Cheese crisps



This must seem like the world's easiest recipe - needing only one ingreedient - any cheese to your taste.

Best cheeses for this purpose are those low in fat, but pretty much any yellow cheese will do.

Grate the cheese, put little piles on the pan and let dry in the oven.

The only trick here is to see that the oven would not be too hot (100'C is good enough) and do not forget them in there for too long - if too crisp, they might turn bitter!

lavash rolls

Easy favourite at any dinner party.





Picture credits: unknown web source (sorry, again!)

Take a leaf of lavash, butter it with cream cheese and add anything you might have at home at th emoment.

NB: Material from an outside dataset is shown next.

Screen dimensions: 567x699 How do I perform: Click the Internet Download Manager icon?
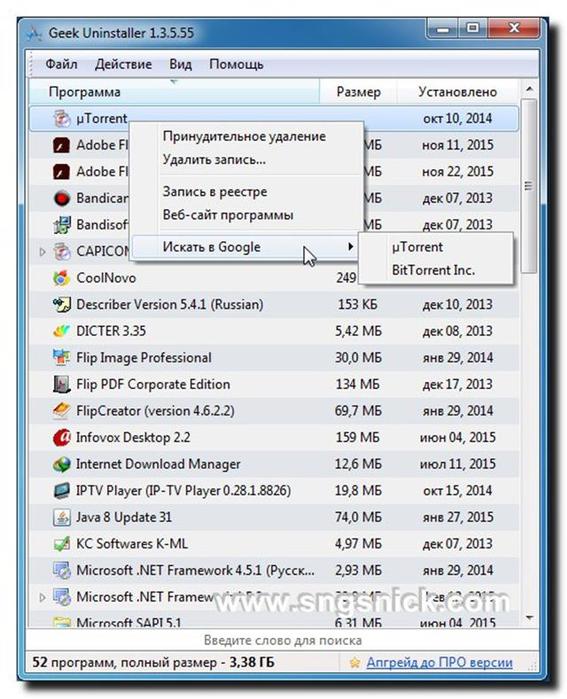click(62, 464)
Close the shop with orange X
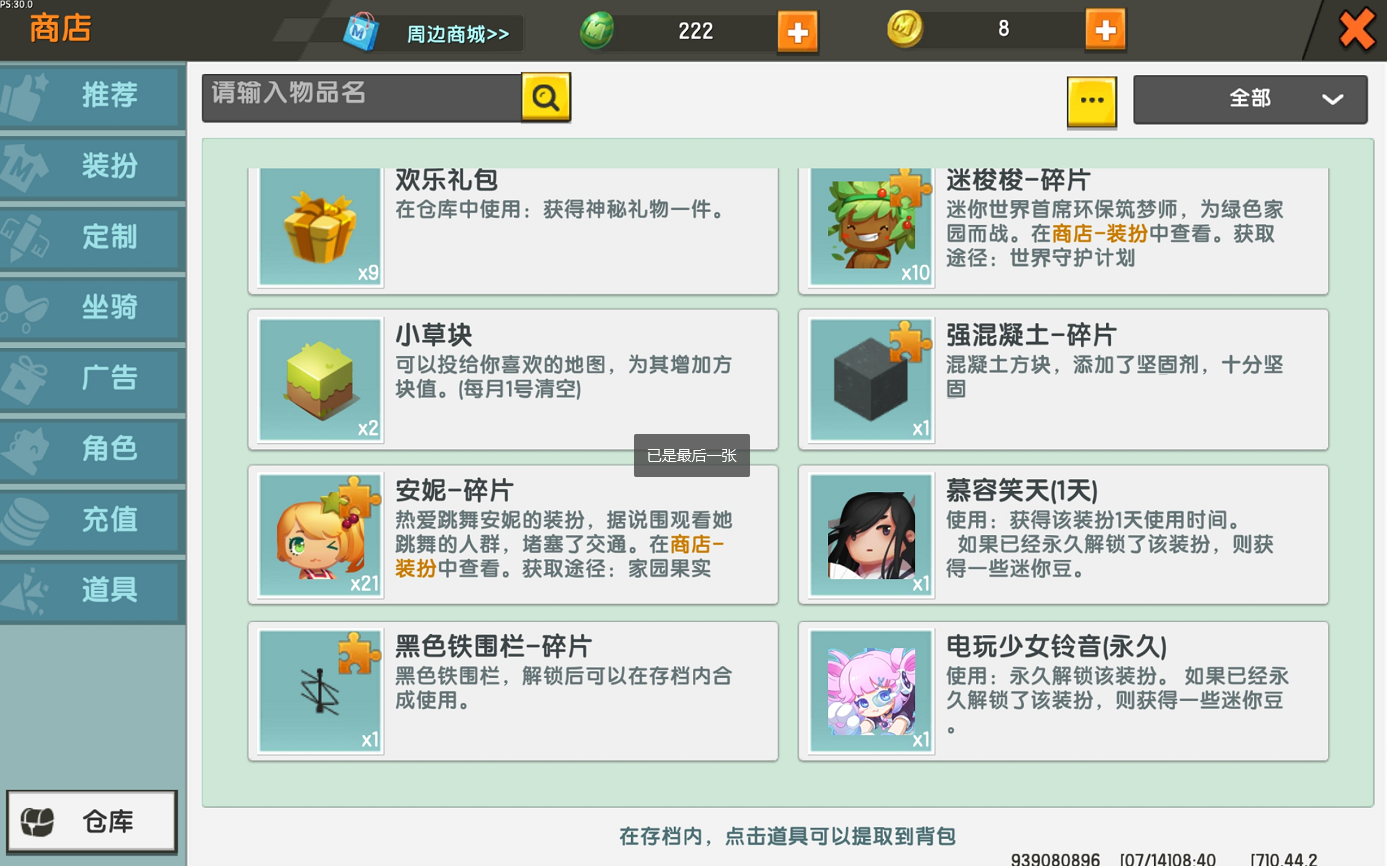 pos(1356,29)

My favourite is lettuce and ham.

Profiteroles

You need:
3 dl water
100 g butter
2 dl flour
3 eggs

What to do with them?
Put water and butter to boil.
When they do, add flour, mixing well until it forms a smooth ball of dough.
Let cool to lukewarm, then add eggs and beat until smooth.

Take spoonfuls of dough and put in the oven (at 200'C) for about 20 minutes. It's important not to open the oven door while cooking!
The result should look more-or-less like this.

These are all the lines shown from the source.